Texte de l'exercice
Quand j’étais en primaire, j’étais inscrit dans un établissement français, la Mission française Honoré de Balzac à Kénitra. Pendant les récréations, on passait tout notre temps à jouer entre copains. J’avais la chance d’avoir un groupe d’amis du quartier qui étaient aussi dans la même école que moi. On avançait ensemble d’une classe à l’autre, et au fil du temps, on a tissé une véritable amitié autour du ballon.

Après le primaire, nous sommes tous passés au collège, toujours ensemble. C’est seulement à l’arrivée au lycée, en seconde, première et terminale, que nos chemins ont commencé à se séparer. Le collège au Maroc avait alors supprimé l’enseignement français, ce qui nous a obligés à nous orienter vers différentes structures. Certains de mes copains sont partis à Rabat pour poursuivre leurs études au lycée, tandis qu’une autre partie, dont moi, a rejoint Meknès, au lycée Paul-Valéry.

Consigne
Selon le texte de l'exercice, dans quel lycée de Meknès une partie du groupe d'amis a-t-elle poursuivi ses études ?

Données fournies
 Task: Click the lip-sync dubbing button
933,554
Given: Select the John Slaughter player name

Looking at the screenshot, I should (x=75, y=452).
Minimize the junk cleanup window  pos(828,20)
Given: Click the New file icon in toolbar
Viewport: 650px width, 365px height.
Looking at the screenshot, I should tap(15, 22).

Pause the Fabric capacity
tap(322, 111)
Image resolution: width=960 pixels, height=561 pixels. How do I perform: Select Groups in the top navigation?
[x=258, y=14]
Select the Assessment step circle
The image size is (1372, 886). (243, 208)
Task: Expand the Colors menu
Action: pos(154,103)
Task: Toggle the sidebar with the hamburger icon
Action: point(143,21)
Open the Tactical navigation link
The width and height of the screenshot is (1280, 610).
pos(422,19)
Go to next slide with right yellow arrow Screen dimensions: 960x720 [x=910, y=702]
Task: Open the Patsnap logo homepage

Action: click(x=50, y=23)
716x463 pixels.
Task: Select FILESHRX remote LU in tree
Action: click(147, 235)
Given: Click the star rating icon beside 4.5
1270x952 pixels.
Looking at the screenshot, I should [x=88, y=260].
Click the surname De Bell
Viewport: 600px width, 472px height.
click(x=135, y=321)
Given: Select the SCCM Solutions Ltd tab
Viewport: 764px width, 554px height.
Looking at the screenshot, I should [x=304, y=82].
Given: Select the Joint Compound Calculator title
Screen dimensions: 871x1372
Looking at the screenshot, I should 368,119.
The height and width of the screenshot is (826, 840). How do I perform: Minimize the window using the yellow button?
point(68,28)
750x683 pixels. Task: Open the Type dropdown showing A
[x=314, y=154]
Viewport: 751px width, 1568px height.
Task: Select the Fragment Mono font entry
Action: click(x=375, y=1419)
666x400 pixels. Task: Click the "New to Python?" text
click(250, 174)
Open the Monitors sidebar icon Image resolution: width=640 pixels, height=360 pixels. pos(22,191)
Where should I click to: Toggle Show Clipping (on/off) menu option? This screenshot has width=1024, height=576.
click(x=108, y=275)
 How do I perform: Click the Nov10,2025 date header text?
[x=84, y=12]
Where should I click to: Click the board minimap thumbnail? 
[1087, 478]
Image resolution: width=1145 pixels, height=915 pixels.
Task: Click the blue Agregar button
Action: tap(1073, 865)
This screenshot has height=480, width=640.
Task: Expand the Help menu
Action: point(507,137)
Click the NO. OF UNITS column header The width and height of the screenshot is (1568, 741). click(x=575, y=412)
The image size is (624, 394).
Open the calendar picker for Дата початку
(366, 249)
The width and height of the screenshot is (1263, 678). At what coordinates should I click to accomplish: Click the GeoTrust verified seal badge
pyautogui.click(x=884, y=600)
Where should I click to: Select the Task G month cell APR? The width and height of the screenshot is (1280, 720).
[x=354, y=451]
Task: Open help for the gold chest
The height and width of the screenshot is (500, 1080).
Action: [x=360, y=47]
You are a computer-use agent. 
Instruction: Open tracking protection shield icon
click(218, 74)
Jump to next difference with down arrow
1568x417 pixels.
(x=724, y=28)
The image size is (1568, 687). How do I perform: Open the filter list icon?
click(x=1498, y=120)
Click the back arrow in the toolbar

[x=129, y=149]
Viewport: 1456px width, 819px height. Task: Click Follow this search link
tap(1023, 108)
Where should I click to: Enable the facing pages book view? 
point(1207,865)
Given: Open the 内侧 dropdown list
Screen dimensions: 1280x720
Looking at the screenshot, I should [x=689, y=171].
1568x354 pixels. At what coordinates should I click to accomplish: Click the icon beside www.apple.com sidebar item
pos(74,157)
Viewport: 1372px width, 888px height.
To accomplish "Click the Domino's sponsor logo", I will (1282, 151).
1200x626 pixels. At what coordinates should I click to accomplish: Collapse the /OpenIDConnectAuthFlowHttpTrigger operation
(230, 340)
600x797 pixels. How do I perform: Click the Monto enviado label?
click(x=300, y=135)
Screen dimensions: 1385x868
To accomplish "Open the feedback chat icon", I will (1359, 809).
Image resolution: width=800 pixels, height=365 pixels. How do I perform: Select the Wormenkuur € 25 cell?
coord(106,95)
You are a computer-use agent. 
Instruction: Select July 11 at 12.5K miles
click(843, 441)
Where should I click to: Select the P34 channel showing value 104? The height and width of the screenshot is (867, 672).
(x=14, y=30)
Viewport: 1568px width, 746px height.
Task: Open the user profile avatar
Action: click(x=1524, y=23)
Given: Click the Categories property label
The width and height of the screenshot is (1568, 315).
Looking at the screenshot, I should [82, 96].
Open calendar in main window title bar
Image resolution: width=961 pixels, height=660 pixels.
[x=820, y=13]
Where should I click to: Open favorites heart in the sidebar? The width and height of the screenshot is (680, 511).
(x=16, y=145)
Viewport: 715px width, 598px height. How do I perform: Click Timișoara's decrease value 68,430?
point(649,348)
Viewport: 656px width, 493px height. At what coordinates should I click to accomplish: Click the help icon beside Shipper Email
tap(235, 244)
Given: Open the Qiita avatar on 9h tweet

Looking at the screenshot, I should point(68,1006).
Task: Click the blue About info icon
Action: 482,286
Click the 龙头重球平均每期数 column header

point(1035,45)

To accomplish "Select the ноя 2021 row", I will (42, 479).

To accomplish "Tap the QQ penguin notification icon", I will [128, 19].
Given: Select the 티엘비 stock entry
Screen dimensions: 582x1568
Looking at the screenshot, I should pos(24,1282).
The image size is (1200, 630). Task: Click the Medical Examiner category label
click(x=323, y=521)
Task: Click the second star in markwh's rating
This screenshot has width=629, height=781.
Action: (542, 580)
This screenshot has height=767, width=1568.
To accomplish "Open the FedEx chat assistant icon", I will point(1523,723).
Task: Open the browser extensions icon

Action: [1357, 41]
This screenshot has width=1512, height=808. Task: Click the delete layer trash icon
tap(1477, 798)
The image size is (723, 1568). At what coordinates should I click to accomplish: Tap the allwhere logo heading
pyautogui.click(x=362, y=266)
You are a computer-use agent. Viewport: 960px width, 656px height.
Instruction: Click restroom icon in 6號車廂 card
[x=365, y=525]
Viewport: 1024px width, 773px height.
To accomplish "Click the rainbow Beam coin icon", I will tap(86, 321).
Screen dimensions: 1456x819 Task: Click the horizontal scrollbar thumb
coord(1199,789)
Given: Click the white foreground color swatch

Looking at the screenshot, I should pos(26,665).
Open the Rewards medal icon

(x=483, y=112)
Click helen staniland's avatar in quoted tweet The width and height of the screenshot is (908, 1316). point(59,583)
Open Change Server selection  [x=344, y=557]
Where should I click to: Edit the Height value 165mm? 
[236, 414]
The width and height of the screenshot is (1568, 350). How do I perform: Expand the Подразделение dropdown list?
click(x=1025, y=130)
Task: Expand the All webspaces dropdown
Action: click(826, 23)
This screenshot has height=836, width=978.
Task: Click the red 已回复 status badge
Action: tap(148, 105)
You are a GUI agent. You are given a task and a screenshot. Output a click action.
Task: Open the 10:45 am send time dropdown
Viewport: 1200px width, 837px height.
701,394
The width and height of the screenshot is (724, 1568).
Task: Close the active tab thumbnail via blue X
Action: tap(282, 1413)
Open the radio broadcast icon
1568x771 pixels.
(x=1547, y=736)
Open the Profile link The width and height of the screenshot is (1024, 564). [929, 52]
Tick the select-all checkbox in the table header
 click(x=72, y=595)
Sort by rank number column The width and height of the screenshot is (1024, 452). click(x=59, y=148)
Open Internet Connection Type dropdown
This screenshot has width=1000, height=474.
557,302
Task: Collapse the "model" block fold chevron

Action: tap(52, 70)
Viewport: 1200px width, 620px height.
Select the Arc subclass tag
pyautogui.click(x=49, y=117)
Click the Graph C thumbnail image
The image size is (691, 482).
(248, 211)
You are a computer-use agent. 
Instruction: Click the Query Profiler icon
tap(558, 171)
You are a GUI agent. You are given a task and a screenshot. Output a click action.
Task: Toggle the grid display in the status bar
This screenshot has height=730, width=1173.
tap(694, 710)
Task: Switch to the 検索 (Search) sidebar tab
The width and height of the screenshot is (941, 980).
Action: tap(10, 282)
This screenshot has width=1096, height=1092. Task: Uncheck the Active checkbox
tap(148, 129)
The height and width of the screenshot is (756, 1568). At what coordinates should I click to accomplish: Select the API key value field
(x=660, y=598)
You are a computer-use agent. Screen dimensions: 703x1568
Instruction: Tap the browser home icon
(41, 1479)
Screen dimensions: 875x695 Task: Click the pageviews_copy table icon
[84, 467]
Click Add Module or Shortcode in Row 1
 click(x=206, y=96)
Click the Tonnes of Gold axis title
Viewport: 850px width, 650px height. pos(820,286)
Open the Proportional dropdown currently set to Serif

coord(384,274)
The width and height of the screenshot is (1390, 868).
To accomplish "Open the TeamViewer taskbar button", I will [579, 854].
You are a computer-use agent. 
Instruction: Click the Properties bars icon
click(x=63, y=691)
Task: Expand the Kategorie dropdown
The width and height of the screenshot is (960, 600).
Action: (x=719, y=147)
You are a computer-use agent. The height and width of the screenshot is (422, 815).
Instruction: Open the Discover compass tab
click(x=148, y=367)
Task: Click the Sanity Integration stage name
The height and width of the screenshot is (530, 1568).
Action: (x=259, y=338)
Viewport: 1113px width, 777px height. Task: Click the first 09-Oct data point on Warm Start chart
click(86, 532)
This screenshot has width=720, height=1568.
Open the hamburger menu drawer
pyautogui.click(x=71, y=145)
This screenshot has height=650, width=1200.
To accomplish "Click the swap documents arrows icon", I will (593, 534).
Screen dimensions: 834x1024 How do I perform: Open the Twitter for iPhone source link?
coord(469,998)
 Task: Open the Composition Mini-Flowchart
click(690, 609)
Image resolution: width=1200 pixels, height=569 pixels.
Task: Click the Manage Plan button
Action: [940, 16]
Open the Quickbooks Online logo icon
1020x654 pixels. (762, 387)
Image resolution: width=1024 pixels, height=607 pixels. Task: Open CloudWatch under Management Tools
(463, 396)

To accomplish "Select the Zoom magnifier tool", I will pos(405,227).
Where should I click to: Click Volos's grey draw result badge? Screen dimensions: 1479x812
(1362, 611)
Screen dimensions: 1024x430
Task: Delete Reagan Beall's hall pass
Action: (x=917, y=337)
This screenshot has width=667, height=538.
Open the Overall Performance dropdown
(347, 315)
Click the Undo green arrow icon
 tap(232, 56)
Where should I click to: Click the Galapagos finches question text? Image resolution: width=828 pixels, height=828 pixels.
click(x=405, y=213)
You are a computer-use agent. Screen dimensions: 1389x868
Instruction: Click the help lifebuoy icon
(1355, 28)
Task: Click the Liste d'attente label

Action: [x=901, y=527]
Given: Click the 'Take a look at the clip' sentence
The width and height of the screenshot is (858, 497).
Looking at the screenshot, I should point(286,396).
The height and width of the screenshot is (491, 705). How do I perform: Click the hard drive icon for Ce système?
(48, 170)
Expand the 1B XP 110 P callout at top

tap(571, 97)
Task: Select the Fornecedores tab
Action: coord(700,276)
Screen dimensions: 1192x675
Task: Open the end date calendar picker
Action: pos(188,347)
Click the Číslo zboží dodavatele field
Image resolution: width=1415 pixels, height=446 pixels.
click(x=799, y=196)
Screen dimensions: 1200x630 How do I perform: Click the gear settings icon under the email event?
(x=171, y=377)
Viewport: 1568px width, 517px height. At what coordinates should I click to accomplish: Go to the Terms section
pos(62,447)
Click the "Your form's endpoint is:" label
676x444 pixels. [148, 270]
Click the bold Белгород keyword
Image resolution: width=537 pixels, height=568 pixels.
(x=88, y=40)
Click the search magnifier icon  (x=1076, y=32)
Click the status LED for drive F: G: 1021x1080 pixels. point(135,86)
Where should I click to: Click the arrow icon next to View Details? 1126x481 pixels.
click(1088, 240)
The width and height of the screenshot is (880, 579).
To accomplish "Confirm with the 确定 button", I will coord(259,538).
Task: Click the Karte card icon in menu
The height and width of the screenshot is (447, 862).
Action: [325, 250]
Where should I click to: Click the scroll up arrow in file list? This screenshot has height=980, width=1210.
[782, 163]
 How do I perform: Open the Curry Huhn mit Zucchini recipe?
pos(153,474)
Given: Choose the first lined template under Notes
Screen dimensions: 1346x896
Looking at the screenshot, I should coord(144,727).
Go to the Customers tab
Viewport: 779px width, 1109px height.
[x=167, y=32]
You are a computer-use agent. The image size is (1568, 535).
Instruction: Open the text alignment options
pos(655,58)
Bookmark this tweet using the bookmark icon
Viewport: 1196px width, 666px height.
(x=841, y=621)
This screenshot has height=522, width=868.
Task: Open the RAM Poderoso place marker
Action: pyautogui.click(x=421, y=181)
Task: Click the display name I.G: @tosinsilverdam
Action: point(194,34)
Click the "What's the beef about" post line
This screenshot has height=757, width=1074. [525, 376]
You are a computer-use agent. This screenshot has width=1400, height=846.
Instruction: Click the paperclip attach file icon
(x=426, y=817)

Réponse attendue
Au lycée Paul-Valéry.